◆ TASKS TO CARRY OUT
#1 In the geopolitics commentary, who runs Saudi Arabia?
#2 Continue the geopolitics commentary from the point where it stops.

◆ TEXT BLOCK

════════════════════

In effect, switching Pakistan for India is a big win for the U.S.  And India and China are rivals.  So, a strong relationship with India strengthens our position with respect to China.  That too is a plus for the U.S.  And let China be stuck with the likes of Afghanistan, North Korea, and Pakistan.  It's not a good look for them.

And maybe we can finally do something about the Jihadi pipeline.  Not all terrorist groups are closely tied to a nation state.  But it is a mistake to believe that large and long standing terrorist groups can exist without substantial and consistent backing from a nation state or two.

And this is doubly true for Muslim terrorists.  And the location of the head waters for many of them is no secret.  Everybody who has spent any time seriously studying the problem knows what the story is.  It is just politically inconvenient to say so publicly and directly.

I have gone over this several times before, so I am going to keep it short and sweet.  Another "not a real country" is Saudi Arabia.  The case is not as extreme as it is with Pakistan.  As far as I know, Saudi Arabia controls all of the land that a map says belongs to them.  But in other ways it's all smoke and mirrors.

Saudi Arabia is run by the "House of Saud", a large, extended family of people connected by blood or marriage.  Normally a country like Saudi Arabia would need a nation state sponsor to stay in business.  It turns out that large fields of oil that is cheap to extract are able to stand in for a the support of foreign country.

════════════════════

◆ LISTED RECORDS
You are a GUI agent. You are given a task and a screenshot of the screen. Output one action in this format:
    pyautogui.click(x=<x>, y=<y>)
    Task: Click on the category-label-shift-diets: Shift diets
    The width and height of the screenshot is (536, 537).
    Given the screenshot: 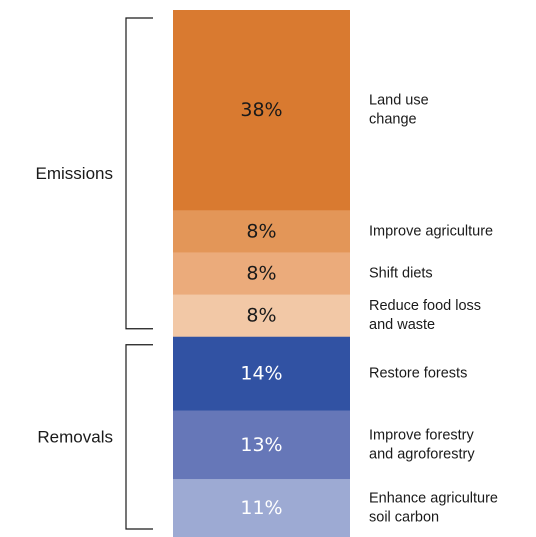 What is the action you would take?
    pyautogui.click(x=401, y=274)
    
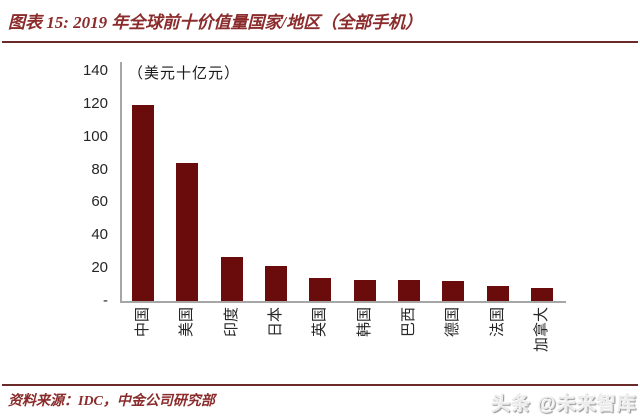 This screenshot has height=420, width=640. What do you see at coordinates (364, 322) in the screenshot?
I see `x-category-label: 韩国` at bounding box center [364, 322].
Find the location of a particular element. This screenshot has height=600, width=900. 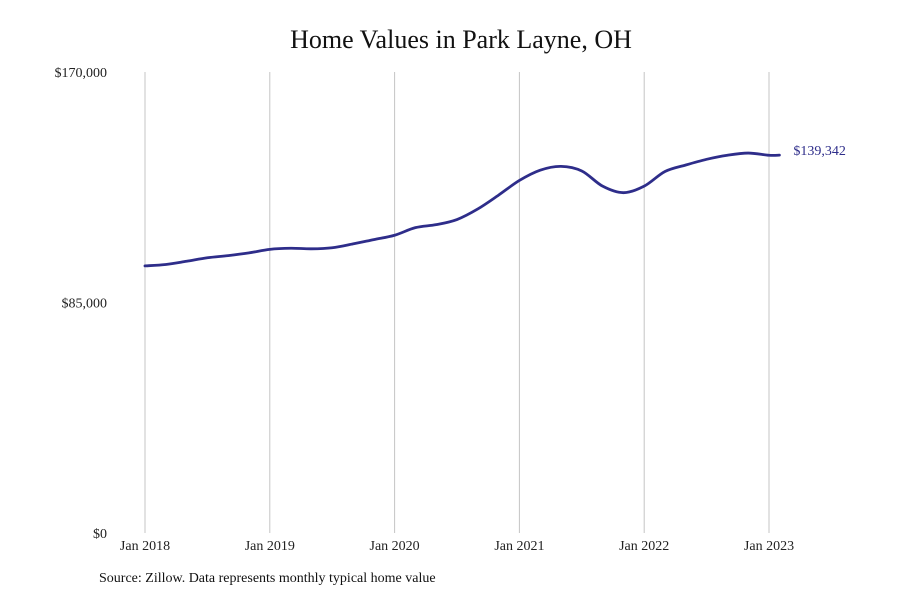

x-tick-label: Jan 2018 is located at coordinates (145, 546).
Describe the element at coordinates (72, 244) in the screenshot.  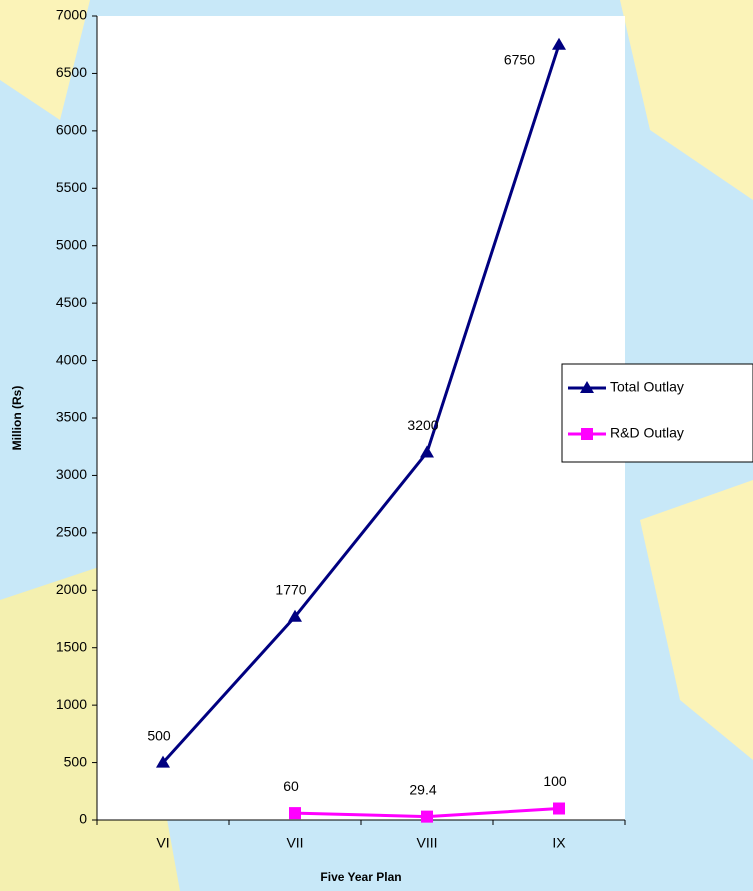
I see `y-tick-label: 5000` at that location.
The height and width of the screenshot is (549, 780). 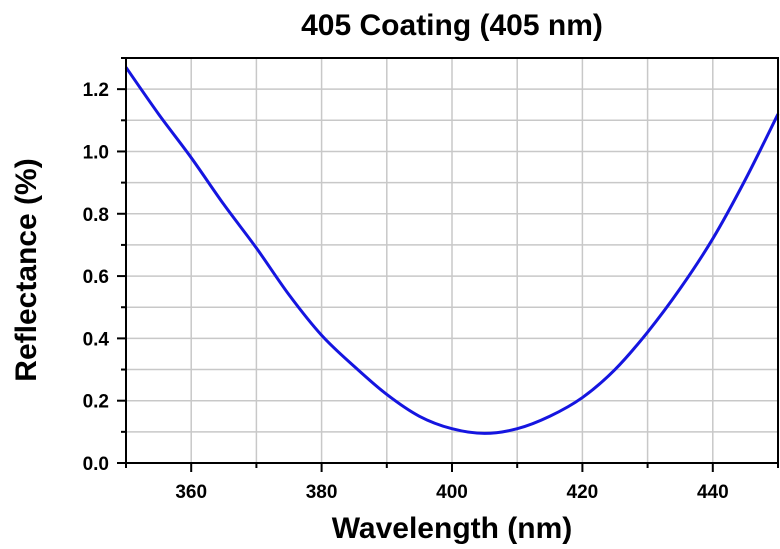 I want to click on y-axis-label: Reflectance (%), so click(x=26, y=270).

════════════════════

◆ LIST OF ANSWERS
#1 The House of Saud, a large, extended family of people connected by blood or marriage.

#2
The Saud family maintains control of the country by using the massive revenues its oil fields throw off to buy off the population.  Luckily for them, the native population of Saudi Arabia is relatively small, so the problem remains manageable.  The gusher of money oil produces also allows the Saud family to import foreign labor to do everything the natives can't do or don't want to do.

They have managed to retain control for close to a hundred years.  But the control the Saud family maintains is tenuous.  Early on they brokered a deal.  The deal was with the religious leaders of the Wahhabi sect of Islam.  Like Christianity, Islam comes in a variety of flavors from moderate to extreme.  The Sunni flavor is relatively moderate.  The Shiite sect is more extreme.  The Wahhabi sect is much more extreme than the Shiite sect.

If what happens in Saudi Arabia stays in Saudi Arabia, none of this would matter.  But it doesn't stay in Saudi Arabia so it does matter.  Money and power unchecked by something like regular and fair democratic elections leads to, among many things, hypocrisy.  The rich and powerful in Saudi Arabia are not religious.  In fact, many of them are libertines.  The way they get away with their bad behavior is through bribery.  They make large donations to Wahhabi institutions.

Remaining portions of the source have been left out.